You mentioned chains - I find courtesy turns are one of the hardest things for beginners
to figure out. I'd avoid them.
I have called many evenings without doing any contras. In groups with lots of beginners -
I build up to them and then carefully introduce some with very easy progressions and where
ending a swing on the correct side is not all that important
Mac McKeever
On Sunday, April 13, 2025 at 12:01:40 PM CDT, Taco van Ieperen via Contra Callers
<contracallers(a)lists.sharedweight.net> wrote:
Hi All,
I've been thinking a lot about calling for beginner dancers. I've seen big changes
in the last few years where our dances now often have more than 50% newcomers.
As a relatively new caller. I have some observations and ideas, and I'd love
perspective from people who are more experienced.
Walkthroughs:
With experienced dancers, you can do an efficient walkthrough and teach a figure in the
context of the dance. With beginners, I've seen walkthroughs fall apart because by the
time you've explained a move and dealt with the group that has gotten all scrambled,
the dancers have completely forgotten where they are in the walkthrough and where they
started the dance. This is leading me towards the idea of isolating new figures *before*
the walkthrough: If it's the first time doing a move, teach the move first, and then
do the walkthrough that includes this move. "This dance has a new figure called a
Robin's Chain. It works like this.... <chain stuff>. That looks great. Now
let's learn the dance...."
Also, with experienced dancers, people "get it" during the dance, so you can do
two walkthroughs and even if some people are confused ii will straighten itself out. With
new dancers it feels much more important that everyone succeed in the walkthroughs because
confusion can get worse instead of better. But at some point you can't keep doing
walkthroughs. My gut instinct is that if I teach the figures before and can't explain
the dance in two walkthroughs then I need to get better at walkthroughs or teach easier
dances.
Thoughts?
Caller Style:
I really like making each call four counts as it provides predictable rhythm to the
calling:
1,2,3,4, WITH your | PARTner | BALance and | SWING
For some calls I can give the destination location, or the destination person:
"Robins, Chain, Across the, Set"
"Neighbor, Dosido, to NEW, Neighbor"
vs
"Robins, Chain, To your, Partner"
"Neighbor, DoSido, Once and a, half"
To your partner seems more clear, but I can also see that having two different people in
the call could create confusion. Does one format work better in your experience?
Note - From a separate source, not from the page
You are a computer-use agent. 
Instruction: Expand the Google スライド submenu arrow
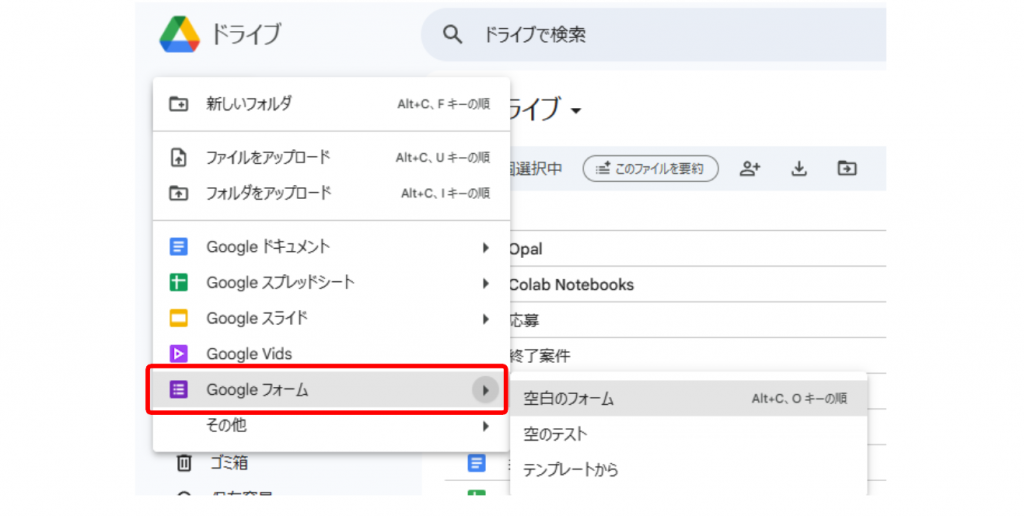point(486,319)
Related, I find the most annoying figures to call are 1.5 figures. There's just no way
to say
"New Neighbor Allemande Left Once and a Half" in four beats. Also, beginners
struggle parsing 1.5x as trading places, especially across the set.
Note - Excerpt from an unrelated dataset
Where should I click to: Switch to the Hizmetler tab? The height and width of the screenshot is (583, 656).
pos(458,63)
It seems like a lot of callers drop the Allemande and just shorten it to "Left"
or "Right". Which probably is fine after two clear walkthroughs.
So, which do you prefer? Do you have other ideas?
Robins, Allemande, Left, Across
Robins, Left, to Trade, places
Robins, Left, Once, and a Half
Robins, Left, to Your, Partner
Robins, Do si, do, across
Anyway, just thinking aloud and curious what other peoples thoughts are.